Source records:
= Beginning of Section =

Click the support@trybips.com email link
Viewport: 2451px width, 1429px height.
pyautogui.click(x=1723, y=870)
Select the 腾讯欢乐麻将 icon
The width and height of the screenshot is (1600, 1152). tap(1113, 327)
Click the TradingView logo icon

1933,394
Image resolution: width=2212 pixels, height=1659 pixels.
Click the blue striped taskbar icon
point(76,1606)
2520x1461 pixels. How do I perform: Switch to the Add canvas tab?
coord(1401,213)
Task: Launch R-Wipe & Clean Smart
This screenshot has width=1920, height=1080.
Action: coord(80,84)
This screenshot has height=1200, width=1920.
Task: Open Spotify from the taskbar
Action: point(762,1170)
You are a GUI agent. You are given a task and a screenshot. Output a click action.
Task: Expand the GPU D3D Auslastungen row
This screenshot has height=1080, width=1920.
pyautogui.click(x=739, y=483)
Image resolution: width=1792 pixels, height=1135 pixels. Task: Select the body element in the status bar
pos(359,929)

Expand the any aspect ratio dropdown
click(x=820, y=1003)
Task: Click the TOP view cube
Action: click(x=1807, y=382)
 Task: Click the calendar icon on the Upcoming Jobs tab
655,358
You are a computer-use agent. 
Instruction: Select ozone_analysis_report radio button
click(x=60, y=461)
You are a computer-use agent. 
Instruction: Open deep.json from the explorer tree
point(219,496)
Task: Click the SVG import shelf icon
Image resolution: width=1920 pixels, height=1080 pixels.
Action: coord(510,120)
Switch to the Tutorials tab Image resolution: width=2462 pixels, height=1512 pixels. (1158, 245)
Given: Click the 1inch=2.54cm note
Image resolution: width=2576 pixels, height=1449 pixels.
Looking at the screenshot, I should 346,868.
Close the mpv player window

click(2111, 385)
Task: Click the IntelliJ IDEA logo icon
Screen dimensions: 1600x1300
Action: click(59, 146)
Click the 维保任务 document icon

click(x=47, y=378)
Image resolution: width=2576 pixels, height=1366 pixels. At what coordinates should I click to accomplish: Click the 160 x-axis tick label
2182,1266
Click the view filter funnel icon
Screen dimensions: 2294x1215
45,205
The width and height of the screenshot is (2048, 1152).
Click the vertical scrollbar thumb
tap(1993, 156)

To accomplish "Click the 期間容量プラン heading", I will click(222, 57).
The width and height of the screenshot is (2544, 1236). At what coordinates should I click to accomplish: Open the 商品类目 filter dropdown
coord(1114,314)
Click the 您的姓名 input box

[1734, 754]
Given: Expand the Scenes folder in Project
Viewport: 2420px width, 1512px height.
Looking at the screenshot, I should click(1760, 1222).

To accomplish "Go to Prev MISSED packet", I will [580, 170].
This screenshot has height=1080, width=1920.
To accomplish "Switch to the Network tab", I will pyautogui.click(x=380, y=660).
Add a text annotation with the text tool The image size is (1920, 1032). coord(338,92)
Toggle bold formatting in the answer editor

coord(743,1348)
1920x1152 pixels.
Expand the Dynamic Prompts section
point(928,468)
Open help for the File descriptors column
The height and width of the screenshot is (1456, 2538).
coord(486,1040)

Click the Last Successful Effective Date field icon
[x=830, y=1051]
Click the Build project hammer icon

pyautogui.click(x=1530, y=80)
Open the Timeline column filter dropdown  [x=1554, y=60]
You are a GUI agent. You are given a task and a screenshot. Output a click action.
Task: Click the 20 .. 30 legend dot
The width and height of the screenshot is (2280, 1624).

= End of Section =

Task objective:
In this exercise, repeat the entries above verbatim.

Answer box:
Click the support@trybips.com email link
Viewport: 2451px width, 1429px height.
pyautogui.click(x=1723, y=870)
Select the 腾讯欢乐麻将 icon
The width and height of the screenshot is (1600, 1152). tap(1113, 327)
Click the TradingView logo icon

1933,394
Image resolution: width=2212 pixels, height=1659 pixels.
Click the blue striped taskbar icon
point(76,1606)
2520x1461 pixels. How do I perform: Switch to the Add canvas tab?
coord(1401,213)
Task: Launch R-Wipe & Clean Smart
This screenshot has width=1920, height=1080.
Action: coord(80,84)
This screenshot has height=1200, width=1920.
Task: Open Spotify from the taskbar
Action: point(762,1170)
You are a GUI agent. You are given a task and a screenshot. Output a click action.
Task: Expand the GPU D3D Auslastungen row
This screenshot has height=1080, width=1920.
pyautogui.click(x=739, y=483)
Image resolution: width=1792 pixels, height=1135 pixels. Task: Select the body element in the status bar
pos(359,929)

Expand the any aspect ratio dropdown
click(x=820, y=1003)
Task: Click the TOP view cube
Action: click(x=1807, y=382)
 Task: Click the calendar icon on the Upcoming Jobs tab
655,358
You are a computer-use agent. 
Instruction: Select ozone_analysis_report radio button
click(x=60, y=461)
You are a computer-use agent. 
Instruction: Open deep.json from the explorer tree
point(219,496)
Task: Click the SVG import shelf icon
Image resolution: width=1920 pixels, height=1080 pixels.
Action: coord(510,120)
Switch to the Tutorials tab Image resolution: width=2462 pixels, height=1512 pixels. (1158, 245)
Given: Click the 1inch=2.54cm note
Image resolution: width=2576 pixels, height=1449 pixels.
Looking at the screenshot, I should 346,868.
Close the mpv player window

click(2111, 385)
Task: Click the IntelliJ IDEA logo icon
Screen dimensions: 1600x1300
Action: click(59, 146)
Click the 维保任务 document icon

click(x=47, y=378)
Image resolution: width=2576 pixels, height=1366 pixels. At what coordinates should I click to accomplish: Click the 160 x-axis tick label
2182,1266
Click the view filter funnel icon
Screen dimensions: 2294x1215
45,205
The width and height of the screenshot is (2048, 1152).
Click the vertical scrollbar thumb
tap(1993, 156)

To accomplish "Click the 期間容量プラン heading", I will click(222, 57).
The width and height of the screenshot is (2544, 1236). At what coordinates should I click to accomplish: Open the 商品类目 filter dropdown
coord(1114,314)
Click the 您的姓名 input box

[1734, 754]
Given: Expand the Scenes folder in Project
Viewport: 2420px width, 1512px height.
Looking at the screenshot, I should click(1760, 1222).

To accomplish "Go to Prev MISSED packet", I will [580, 170].
This screenshot has height=1080, width=1920.
To accomplish "Switch to the Network tab", I will pyautogui.click(x=380, y=660).
Add a text annotation with the text tool The image size is (1920, 1032). coord(338,92)
Toggle bold formatting in the answer editor

coord(743,1348)
1920x1152 pixels.
Expand the Dynamic Prompts section
point(928,468)
Open help for the File descriptors column
The height and width of the screenshot is (1456, 2538).
coord(486,1040)

Click the Last Successful Effective Date field icon
[x=830, y=1051]
Click the Build project hammer icon

pyautogui.click(x=1530, y=80)
Open the Timeline column filter dropdown  [x=1554, y=60]
You are a GUI agent. You are given a task and a screenshot. Output a click action.
Task: Click the 20 .. 30 legend dot
The width and height of the screenshot is (2280, 1624).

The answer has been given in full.